Early enteral nutrition is associated with lower mortality in critically ill children

Theresa A Mikhailov, Evelyn M Kuhn, Jennifer Manzi, Melissa Christensen, Maureen Collins, Ann-Marie Brown, Ronald Dechert, Matthew C Scanlon, Martin K Wakeham, Praveen S Goday, Theresa A Mikhailov, Evelyn M Kuhn, Jennifer Manzi, Melissa Christensen, Maureen Collins, Ann-Marie Brown, Ronald Dechert, Matthew C Scanlon, Martin K Wakeham, Praveen S Goday

Abstract

Background: The purpose of this study was to examine the association of early enteral nutrition (EEN), defined as the provision of 25% of goal calories enterally over the first 48 hours of admission, with mortality and morbidity in critically ill children.

Methods: We conducted a multicenter retrospective study of patients in 12 pediatric intensive care units (PICUs).
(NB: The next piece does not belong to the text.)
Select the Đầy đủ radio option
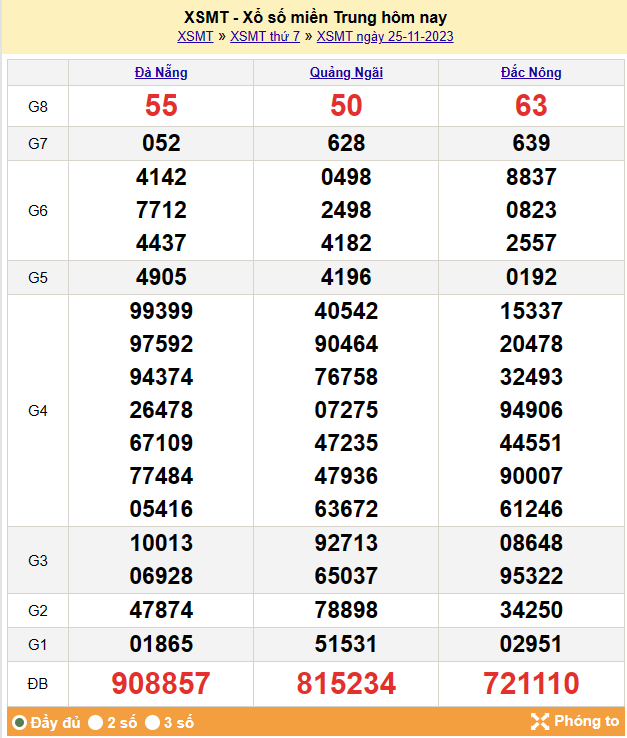Image resolution: width=627 pixels, height=738 pixels. tap(19, 722)
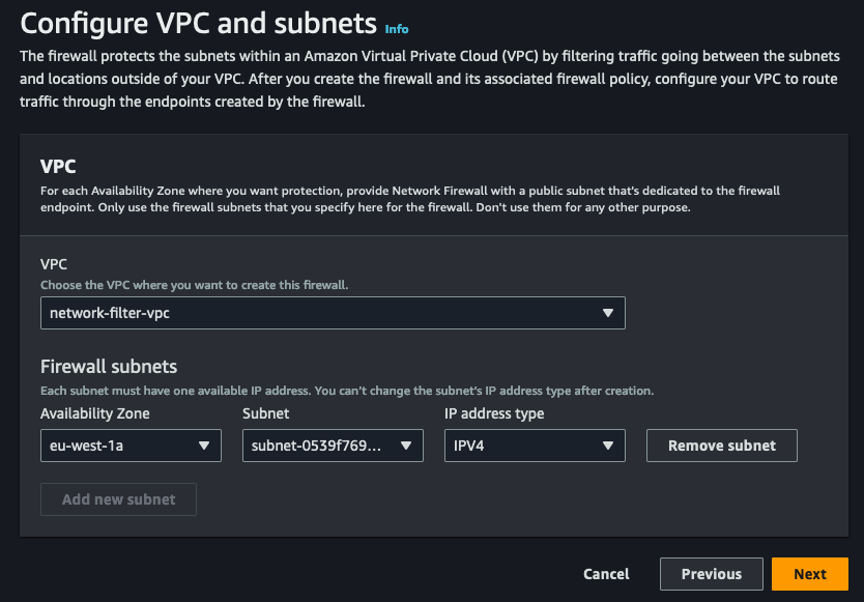Go back with the Previous button
864x602 pixels.
(x=711, y=574)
We included patients aged 1 month to 18 years who had a PICU length of stay (LOS) of ≥96 hours for the years 2007-2008. We obtained patients' demographics, weight, Pediatric Index of Mortality-2 (PIM2) score, LOS, duration of mechanical ventilation (MV), mortality data, and nutrition intake data in the first 4 days after admission.

Results: We identified 5105 patients (53.8% male; median age, 2.4 years). Mortality was 5.3%. EEN was achieved by 27.1% of patients. Children receiving EEN were less likely to die than those who did not (odds ratio, 0.51; 95% confidence interval, 0.34-0.76; P = .001 [adjusted for propensity score, PIM2 score, age, and center]). Comparing those who received EEN to those who did not, adjusted for PIM2 score, age, and center, LOS did not differ (P = .59), and the duration of MV for those receiving EEN tended to be longer than for those who did not, but the difference was not significant (P = .058).

Conclusions: EEN is strongly associated with lower mortality in patients with PICU LOS of ≥96 hours. LOS and duration of MV are slightly longer in patients receiving EEN, but the differences are not statistically significant.

Keywords: critically ill children; early enteral nutrition; mortality; outcomes; pediatrics.